[Exercise goal] Please write out, exactly as they appear, the line containing "Screen dimensions: 1512x795" and every line after it to the end of the records, and nothing more.

[Provided material]
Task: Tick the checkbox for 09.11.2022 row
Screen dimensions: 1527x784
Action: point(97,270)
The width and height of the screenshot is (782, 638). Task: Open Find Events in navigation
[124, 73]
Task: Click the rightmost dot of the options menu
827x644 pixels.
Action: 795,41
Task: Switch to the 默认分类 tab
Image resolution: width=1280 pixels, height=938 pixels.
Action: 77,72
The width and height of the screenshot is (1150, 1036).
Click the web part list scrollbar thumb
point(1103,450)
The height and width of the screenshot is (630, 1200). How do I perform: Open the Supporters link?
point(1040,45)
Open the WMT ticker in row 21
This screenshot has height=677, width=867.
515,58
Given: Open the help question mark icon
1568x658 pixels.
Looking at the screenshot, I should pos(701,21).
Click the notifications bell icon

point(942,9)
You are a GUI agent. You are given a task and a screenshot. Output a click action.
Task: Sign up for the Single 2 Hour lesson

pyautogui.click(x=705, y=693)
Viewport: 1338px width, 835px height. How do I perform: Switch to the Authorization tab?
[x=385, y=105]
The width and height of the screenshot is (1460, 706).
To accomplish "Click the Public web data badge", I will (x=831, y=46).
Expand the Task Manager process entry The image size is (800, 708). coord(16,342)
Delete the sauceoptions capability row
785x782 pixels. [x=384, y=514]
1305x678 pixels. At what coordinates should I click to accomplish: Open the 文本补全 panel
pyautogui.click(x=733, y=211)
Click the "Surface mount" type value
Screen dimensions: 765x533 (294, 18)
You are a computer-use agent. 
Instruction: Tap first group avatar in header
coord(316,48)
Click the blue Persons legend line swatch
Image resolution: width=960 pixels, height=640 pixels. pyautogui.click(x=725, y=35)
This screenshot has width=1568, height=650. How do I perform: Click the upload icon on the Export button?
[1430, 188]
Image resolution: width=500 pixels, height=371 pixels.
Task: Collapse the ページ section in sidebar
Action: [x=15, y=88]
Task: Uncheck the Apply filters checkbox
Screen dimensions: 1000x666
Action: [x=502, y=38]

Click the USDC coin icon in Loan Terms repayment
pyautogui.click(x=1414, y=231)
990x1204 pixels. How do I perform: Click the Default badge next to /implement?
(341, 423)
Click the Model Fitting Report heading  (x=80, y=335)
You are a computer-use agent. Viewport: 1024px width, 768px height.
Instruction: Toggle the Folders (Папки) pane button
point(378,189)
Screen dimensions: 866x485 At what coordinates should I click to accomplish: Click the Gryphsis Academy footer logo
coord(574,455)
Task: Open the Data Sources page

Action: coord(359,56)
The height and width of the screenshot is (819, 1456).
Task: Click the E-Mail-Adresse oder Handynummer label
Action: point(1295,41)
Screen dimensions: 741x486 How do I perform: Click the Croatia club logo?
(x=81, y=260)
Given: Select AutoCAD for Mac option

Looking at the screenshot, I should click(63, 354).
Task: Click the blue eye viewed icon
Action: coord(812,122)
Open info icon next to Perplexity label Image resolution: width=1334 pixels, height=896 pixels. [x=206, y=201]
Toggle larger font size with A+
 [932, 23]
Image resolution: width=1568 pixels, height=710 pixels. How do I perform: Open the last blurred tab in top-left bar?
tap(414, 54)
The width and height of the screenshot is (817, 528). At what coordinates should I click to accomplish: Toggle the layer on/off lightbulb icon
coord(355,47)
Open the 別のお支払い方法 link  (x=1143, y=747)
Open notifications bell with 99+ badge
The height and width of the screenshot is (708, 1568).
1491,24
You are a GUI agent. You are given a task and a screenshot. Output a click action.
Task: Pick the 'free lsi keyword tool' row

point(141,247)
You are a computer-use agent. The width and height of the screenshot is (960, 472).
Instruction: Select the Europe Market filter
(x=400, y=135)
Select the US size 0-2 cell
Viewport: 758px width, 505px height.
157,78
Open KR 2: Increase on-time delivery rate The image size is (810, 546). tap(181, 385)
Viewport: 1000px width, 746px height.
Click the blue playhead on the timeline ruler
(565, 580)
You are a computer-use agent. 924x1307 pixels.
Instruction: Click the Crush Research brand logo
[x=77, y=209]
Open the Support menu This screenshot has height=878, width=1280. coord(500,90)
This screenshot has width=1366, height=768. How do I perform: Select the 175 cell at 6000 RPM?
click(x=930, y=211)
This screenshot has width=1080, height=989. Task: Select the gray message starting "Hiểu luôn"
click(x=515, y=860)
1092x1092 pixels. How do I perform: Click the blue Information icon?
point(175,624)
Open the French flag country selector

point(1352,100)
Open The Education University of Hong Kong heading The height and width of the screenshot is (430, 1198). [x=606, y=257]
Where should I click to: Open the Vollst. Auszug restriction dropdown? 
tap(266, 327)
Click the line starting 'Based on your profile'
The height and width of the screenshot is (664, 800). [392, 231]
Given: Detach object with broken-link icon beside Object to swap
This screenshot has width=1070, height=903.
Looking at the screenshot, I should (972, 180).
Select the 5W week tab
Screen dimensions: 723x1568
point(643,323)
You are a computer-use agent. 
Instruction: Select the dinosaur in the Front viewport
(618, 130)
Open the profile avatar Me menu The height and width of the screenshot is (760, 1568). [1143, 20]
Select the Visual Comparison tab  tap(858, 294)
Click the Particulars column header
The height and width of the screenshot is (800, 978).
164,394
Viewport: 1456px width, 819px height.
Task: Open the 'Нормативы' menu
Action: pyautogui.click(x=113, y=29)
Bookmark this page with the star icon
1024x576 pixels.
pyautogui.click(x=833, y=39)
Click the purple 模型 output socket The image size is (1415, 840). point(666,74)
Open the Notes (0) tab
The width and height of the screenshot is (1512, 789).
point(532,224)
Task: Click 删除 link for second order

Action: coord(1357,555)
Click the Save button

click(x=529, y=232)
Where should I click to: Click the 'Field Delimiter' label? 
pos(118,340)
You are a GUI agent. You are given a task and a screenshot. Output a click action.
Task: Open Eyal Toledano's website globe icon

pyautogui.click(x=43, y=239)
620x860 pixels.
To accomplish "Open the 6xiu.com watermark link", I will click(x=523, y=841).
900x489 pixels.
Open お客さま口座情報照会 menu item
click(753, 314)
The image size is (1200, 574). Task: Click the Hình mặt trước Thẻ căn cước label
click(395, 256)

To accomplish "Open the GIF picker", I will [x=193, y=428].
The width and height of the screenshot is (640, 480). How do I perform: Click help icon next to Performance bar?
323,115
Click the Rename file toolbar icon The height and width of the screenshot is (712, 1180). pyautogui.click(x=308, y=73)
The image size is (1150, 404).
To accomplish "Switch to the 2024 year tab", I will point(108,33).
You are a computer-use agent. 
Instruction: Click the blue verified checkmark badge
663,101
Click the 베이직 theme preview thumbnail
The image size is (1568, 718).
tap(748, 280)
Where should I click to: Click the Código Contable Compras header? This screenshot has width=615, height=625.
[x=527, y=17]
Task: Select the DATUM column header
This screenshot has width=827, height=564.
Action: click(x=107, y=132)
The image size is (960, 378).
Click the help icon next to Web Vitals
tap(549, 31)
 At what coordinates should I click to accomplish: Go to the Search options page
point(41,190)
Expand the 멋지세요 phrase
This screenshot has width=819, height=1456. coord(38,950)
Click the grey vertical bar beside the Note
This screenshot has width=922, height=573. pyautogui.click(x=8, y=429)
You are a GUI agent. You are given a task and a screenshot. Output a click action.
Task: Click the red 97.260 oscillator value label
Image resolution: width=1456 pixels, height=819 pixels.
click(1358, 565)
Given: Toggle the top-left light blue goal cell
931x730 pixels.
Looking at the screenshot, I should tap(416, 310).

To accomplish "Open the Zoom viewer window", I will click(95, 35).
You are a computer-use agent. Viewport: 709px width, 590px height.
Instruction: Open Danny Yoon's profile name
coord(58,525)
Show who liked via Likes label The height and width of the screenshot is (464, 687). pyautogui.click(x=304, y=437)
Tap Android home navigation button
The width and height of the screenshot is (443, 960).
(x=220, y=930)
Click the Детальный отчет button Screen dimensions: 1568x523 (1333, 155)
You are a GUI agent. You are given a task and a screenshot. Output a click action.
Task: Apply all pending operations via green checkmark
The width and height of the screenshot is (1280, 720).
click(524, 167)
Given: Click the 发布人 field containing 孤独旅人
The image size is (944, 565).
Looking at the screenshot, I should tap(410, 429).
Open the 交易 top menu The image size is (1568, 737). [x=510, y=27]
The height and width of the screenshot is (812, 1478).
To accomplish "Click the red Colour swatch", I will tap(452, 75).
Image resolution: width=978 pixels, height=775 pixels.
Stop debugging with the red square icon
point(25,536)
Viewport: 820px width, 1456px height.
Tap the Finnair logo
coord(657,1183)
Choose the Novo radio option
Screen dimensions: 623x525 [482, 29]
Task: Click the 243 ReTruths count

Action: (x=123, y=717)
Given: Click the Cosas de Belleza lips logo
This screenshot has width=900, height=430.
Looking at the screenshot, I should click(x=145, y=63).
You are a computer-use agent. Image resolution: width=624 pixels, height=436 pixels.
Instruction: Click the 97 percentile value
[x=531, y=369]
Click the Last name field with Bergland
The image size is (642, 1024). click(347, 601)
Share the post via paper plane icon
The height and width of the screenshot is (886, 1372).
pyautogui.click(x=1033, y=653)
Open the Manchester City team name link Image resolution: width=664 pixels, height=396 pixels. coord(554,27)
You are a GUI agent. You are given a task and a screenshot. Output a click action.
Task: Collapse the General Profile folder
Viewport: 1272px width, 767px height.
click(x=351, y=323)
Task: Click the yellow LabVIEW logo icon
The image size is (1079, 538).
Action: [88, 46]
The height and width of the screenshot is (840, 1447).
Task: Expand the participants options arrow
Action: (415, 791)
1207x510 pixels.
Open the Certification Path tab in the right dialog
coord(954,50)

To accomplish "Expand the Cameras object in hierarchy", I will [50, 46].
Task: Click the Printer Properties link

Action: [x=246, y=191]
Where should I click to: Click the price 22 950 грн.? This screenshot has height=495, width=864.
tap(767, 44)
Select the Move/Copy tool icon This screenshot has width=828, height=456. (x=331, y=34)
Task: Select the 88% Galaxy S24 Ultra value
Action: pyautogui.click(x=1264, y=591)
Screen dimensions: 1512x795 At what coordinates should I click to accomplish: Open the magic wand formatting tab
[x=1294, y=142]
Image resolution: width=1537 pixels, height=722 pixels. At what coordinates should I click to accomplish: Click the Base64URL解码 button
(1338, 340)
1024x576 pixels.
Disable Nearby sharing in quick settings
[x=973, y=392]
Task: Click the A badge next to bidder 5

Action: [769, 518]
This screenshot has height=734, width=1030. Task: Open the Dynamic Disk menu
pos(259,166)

[Solution to this exercise]
Screen dimensions: 1512x795 At what coordinates should I click to accomplish: Open the magic wand formatting tab
[x=1294, y=142]
Image resolution: width=1537 pixels, height=722 pixels. At what coordinates should I click to accomplish: Click the Base64URL解码 button
(1338, 340)
1024x576 pixels.
Disable Nearby sharing in quick settings
[x=973, y=392]
Task: Click the A badge next to bidder 5

Action: [769, 518]
This screenshot has height=734, width=1030. Task: Open the Dynamic Disk menu
pos(259,166)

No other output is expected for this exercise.